A Hiccup in the Higgs?

Joshua FilmerApril 30th 2014
Image Credit: Unknown
Image Credit: Unknown

As most of you know, scientists have been using the Large Hadron Collider (LHC) to narrow in on the elusive boson known as the Higgs. Recently, scientists have announced an irregularity in their findings.

In order to learn about the properties of the Higgs boson, scientists must conduct their experiments over and over again. Here, they are able to collect a large body of information which tells us a lot about the boson’s features. This is done by accelerating protons to near the speed of light and smashing them together. The protons break up and produce a wide variety of particles, which scientists meticulously measure and catalog.

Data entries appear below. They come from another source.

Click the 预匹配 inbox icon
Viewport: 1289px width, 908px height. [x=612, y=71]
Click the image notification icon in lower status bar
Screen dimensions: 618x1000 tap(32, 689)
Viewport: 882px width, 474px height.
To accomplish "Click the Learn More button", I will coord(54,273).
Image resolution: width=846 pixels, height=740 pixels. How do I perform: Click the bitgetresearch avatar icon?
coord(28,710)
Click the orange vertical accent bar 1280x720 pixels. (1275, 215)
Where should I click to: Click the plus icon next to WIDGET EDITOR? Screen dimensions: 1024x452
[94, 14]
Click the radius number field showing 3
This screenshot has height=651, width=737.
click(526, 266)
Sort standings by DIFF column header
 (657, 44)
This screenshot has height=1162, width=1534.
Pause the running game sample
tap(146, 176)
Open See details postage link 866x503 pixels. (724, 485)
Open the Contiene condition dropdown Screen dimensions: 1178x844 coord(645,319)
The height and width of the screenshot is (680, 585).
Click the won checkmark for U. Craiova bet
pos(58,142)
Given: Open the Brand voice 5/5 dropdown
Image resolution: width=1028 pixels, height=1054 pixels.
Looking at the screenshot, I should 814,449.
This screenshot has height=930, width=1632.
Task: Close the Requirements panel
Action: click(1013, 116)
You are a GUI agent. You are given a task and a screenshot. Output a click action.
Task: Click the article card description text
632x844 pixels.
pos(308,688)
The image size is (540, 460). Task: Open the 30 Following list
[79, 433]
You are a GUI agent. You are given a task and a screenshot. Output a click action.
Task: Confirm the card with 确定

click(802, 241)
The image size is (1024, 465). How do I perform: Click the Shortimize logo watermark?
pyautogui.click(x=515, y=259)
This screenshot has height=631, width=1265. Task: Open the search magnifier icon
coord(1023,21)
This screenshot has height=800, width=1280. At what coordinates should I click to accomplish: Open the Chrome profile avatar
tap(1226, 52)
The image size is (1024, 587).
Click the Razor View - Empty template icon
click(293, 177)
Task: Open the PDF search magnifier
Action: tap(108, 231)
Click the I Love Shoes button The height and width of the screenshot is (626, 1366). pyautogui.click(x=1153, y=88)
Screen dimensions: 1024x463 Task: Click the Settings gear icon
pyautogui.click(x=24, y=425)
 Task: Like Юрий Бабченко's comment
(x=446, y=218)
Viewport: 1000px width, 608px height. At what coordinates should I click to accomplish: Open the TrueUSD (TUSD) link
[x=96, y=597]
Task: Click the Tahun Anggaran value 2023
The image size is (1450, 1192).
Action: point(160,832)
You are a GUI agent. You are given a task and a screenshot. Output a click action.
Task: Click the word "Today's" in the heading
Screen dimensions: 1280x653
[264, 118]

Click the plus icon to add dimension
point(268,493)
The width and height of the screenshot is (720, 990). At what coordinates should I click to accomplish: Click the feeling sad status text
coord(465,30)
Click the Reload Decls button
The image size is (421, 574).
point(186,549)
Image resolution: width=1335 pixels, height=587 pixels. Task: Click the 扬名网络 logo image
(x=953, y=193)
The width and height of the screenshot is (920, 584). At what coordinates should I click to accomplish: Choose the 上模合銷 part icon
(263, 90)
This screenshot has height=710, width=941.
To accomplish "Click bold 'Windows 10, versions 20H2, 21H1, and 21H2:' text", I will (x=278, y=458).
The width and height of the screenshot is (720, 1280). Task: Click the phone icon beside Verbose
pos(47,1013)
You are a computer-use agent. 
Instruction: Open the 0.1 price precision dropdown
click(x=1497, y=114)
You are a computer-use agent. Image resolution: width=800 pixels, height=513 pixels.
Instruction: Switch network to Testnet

However, scientists have noticed a strange attribute of the Higgs – it appears to decay in two completely different ways and seems to have two slightly different masses.

Higgs #1 (and the most commonly observed Higgs, which has been seen about 500 times) decays into two photons and has a mass of 126.6 gigaelectronvolts (GeV). Higgs #2 (which has about 10 observations) decays into four leptons and has a mass of about 123.5 GeV. The difference is very tiny, but it’s there. Originally, ATLAS scientists thought there was a problem with the calibration, but after re-calibrating and more smashing, the data was consistent with previous observations.

The two observed Higgs decays. Image credit: M. Strassler
The two observed Higgs decays.
Image credit: M. Strassler

So, the question is, what are scientists seeing? At the moment, we don’t know – but that won’t stop us from making some hypotheses. There are basically two possibilities; either there are two slightly different Higgs (which would be really weird, though there is a hypothesis that suggests the existence of at least five Higgs) or it’s really the same Higgs and scientists are seeing a statistical coincidence.

In case you were wondering how this affects the Standard Model and the future of particle physics, at the moment, it doesn’t. Scientists need to make thousands more observations before they can be certain of anything. For the time being, they get to run more tests and analyze more data.